Sugary drinks increase the risk of breast cancer

Image for illustration purposes only

Image for illustration purposes only

Of these, 693 were breast cancers, 291 were prostate cancer cases and 166 were colorectal cancers.

A study published yesterday, on Wednesday, July 10, 2019, in The BMJ, a British peer-reviewed academic medical journal originally known as the British Medical Journal, of which its named was shortened back in 1988, titled "Sugary drink consumption and risk of cancer: results from NutriNet-Santé prospective cohort" found that drinking as little as four ounces of sugary drinks per day is tied to a significantly higher incidence of coming down with any type of cancer during the outset of one's life. That means drinking just one-quarter of a can of soda a day can potentially increase your risk of cancer.

Nanogirl Michelle Dickinson joined Andrew Dickens to discuss the story, and why it is a warning sign that people should always read the labels.
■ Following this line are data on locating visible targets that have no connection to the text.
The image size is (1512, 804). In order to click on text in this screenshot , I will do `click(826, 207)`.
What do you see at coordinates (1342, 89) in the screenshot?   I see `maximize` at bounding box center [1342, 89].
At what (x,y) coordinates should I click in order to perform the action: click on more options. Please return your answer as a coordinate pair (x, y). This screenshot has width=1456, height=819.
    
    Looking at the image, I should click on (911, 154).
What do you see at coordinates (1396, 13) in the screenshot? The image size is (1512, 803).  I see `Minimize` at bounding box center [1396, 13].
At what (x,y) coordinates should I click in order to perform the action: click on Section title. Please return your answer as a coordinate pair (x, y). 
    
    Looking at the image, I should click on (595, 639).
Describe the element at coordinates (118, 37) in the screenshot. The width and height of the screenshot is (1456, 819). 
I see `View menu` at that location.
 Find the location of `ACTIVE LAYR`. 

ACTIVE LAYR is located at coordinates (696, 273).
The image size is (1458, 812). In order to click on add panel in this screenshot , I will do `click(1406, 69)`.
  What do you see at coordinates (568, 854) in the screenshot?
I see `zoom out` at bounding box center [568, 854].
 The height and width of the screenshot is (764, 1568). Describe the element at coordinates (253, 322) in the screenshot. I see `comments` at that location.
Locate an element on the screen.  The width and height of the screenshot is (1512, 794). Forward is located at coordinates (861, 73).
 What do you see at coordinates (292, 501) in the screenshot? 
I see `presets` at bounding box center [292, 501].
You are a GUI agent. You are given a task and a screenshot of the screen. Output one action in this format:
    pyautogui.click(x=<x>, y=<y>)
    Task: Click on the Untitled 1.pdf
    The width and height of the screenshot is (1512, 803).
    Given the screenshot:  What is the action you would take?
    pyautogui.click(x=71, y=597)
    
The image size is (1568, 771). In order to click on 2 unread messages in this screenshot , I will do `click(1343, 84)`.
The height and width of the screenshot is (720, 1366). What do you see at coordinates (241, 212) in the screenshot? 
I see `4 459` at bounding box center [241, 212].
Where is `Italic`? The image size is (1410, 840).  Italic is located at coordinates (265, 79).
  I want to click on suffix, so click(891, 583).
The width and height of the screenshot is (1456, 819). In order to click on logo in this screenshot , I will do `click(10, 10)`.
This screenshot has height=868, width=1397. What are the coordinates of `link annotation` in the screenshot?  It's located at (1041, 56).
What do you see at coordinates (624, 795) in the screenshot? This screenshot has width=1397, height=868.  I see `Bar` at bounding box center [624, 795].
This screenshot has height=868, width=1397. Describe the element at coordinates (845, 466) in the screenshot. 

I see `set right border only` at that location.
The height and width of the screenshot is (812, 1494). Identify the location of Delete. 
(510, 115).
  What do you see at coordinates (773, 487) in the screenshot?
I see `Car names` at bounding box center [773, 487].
Another possibility is that additives, such as 4-methylimidazole, which is found in drinks that contain caramel coloring, could play a role in cancer formation.

But is it obesity or specifically the sugary drinks that cause cancer?

A spokesperson for the American Beverage Association (ABA) said that leading drinks companies were working together help consumers reduce their sugar consumption. This has been convincingly linked to obesity, which is recognised as a strong risk factor for many cancers. A similar study from roughly two months ago also found that the more people drink sugary beverages, the more likely they are to die prematurely.

The findings are based on 101,257 healthy French adults (21 per cent men; 79 per cent women) with an average age of 42 years.

Using 24-hour online food questionnaires, the researchers assessed the participants' consumption of 3,300 different kinds of foods and drinks.

What they're saying: "The results indicate statistically significant correlations between the consumption of sugar-sweetened drinks and risk of all cancers combined, and of breast cancer", said Ian Johnson, nutrition researcher and emeritus fellow at Quadram Institute Bioscience, according to CNN.

He said: "Participants were followed on average for about five years, and 22 participants per 1,000 developed some form of cancer".

Several well-known risk factors for cancer, such as age, sex, educational level, family history of cancer, smoking status and physical activity levels, were taken into account. Internationally, Mexico - which has one of the world's highest soda consumption rates - has an 8 cent per litre tax on soft drinks, while the United Kingdom has introduced taxes on soft drinks containing more than 5 grams of sugar per 100ml.

We know that sugar is not good for our health!

"Clearly there is more work to be done and measuring dietary intake is challenging, however, the message from the totality of evidence on excess sugar consumption and various health outcomes is clear - reducing the amount of sugar in our diet is extremely important", Lake told the Science Media Centre in the UK. The researchers pointed out that some of the chemicals in the drink, such as those that make the drink attractive, may also be one of the cancer culprits.